Sorry if this is a beginner question. Suppose I’m building a text-to-speech model. I was wondering if my training dataset should be “realistically” distributed (i.e. same distribution as the data it will be used on), or should it be uniformly distributed to make sure it performs well on all kinds of sentences. Thanks for your insight.

@JSteve: I would say it depends on your use case… if you are just doing it for a research and not intending to use it in production, then maybe uniform might be more suitable (and then you can adjust (hyper)parameters as needed later on). If its mission-critical and/or production then it’s obviously better to use the realistic dataset.

Some additional resource you can look into: Structuring ML Projects on Coursera by Andrew Ng.

Hope this helps!

1 Like

I’d say that this depends on the dataset size.

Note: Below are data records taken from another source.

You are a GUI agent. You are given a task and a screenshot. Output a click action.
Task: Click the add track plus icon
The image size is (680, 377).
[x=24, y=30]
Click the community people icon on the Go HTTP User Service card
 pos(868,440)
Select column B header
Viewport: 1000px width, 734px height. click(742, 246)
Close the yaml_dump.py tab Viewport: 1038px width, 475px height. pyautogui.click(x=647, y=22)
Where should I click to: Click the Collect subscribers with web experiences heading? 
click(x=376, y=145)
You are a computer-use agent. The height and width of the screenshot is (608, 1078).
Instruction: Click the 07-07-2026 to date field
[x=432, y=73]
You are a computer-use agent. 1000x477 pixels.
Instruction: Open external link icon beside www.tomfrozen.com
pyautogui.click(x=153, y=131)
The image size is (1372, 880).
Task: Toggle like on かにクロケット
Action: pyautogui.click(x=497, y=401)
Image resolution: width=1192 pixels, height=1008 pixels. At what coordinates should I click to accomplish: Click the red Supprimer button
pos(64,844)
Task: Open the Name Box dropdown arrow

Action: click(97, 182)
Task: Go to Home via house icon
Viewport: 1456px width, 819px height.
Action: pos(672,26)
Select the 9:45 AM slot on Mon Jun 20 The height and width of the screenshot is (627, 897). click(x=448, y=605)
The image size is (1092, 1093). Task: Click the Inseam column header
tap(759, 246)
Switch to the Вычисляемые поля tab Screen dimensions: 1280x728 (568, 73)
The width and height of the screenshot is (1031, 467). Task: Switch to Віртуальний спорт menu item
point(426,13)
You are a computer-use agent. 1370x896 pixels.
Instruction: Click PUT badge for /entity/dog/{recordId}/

If you have a really, really small dataset, which is common in some domains and rare in others, then you’d want to ensure that all the “important kinds of data” (whatever that means for your task) would be represented there even if they’re relatively rare, but a realistic distribution is better if you have a large enough dataset that all the key scenarios would be adequately represented anyway.

Also, if mistakes on certain data items are more important than others (which is likely in some domains), then it may make sense to overrepresent them, as you’re not optimizing for the average case of the real distribution.

There’s also the case of the targeted annotation where you look at the errors your model is making and specifically annotate extra data to overrepresent those cases - because there are scenarios where some types of data happen to be both very common and trivial to solve, so adding extra training data for them takes effort but doesn’t change the results in any way.

1 Like